Page 2 of 2

Re: Desync with table iterating using pairs() in synced code

Posted: 07 Oct 2015, 09:22
by jK
Oh I twisted the 512 with a result of a benchmark I did, the actual limit is 64 chars.
The responsible function is the following and has another issue:

Code: Select all

static inline lua_Hash calchash(const char *str, size_t l) {
  lua_Hash h = cast(unsigned int, l);  /* seed */
  size_t step = (l>>5)+1;  /* if string is too long, don't hash all its chars */
  size_t l1;
  for (l1=l; l1>=step; l1-=step) {  /* compute hash */
    h = h ^ ((h<<5)+(h>>2)+cast(unsigned char, str[l1-1]));
  }
  return h;
}
Till (including) 63 the iterator step is +1, with 64 it becomes +2. So with 63 all 63chars are hashed, with 64 only 32 chars are used!
I also added a time profiler and didn't noticed any massive time spend in it, so it seems to be a border case that lua wants to optimize here with their strange "only use every x'th char for hash".

abma wrote:1. don't use pairs
2. only use tables/pairs() with strings < 512 chars or numbers as keys (?)
3. change engine: make pairs() deterministic with string as keys
4. do nothing until you have desyncs
@1. no option
@3. not easy and likely no one wants to investigate the error in deep

@4. it's not that this desync happened often so far, so the question is if it really is worth it to spend x+ hours on fixing lua itself
@2. I can easily add an error for the 64 chars limit, but this will delude the user that <64char strings would be safe, but hash collisions can happen there too.


My plausible `solutions` would be look like this:
  • Switch lua hash function to HsieHash that is used elsewhere in the engine
  • Write an UnitTest that checks how many hash collisions HsieHash has in <256chars range (with human readable chars of ASCII range, unicode would be overkill)
  • Based on the results of that UT, add an error when using pairs() for strings >Nchars

Re: Desync with table iterating using pairs() in synced code

Posted: 07 Oct 2015, 09:39
by Silentwings
If you don't mind doing the work of discovering how many chars is ~safe with HsieHash from a practical point of view, that sounds great. I guess doing just 2 would be sufficient in almost all cases, ofc can't be sure without the test.

Re: Desync with table iterating using pairs() in synced code

Posted: 07 Oct 2015, 11:33
by abma
side note:

in lstring.cpp, luaS_newlstr() is modificated by us.

https://github.com/spring/spring/blob/d ... g.cpp#L109
vs
https://github.com/lua/lua/blob/5.1.5/src/lstring.c#L75

very likely to make lua sync-safe but in this case something is wrong / missing.

Re: Desync with table iterating using pairs() in synced code

Posted: 07 Oct 2015, 11:50
by hokomoko
I couldn't find an actual change other than moving all hash calculations to a single place.

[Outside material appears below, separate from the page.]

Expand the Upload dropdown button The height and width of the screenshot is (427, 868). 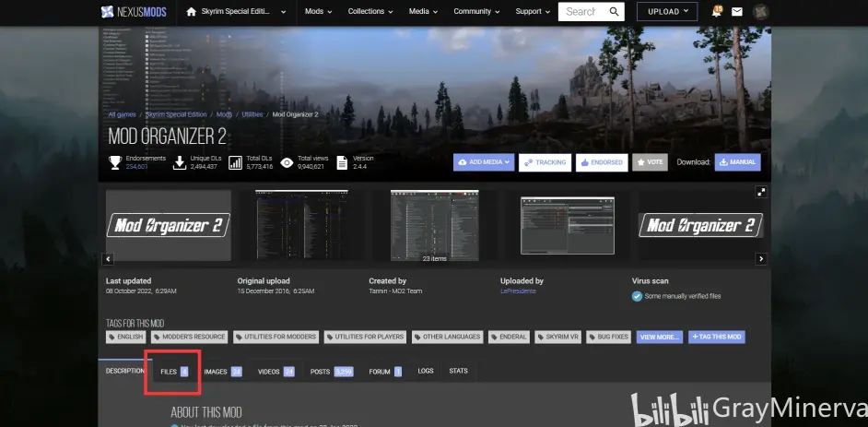tap(669, 12)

Re: Desync with table iterating using pairs() in synced code

Posted: 08 Oct 2015, 07:56
by smoth
so if we have desyncs then we get to play bug hunt?

Re: Desync with table iterating using pairs() in synced code

Posted: 08 Oct 2015, 10:26
by Silentwings
No, the bug has been found and probably won't affect you unless you play ZK on specific maps.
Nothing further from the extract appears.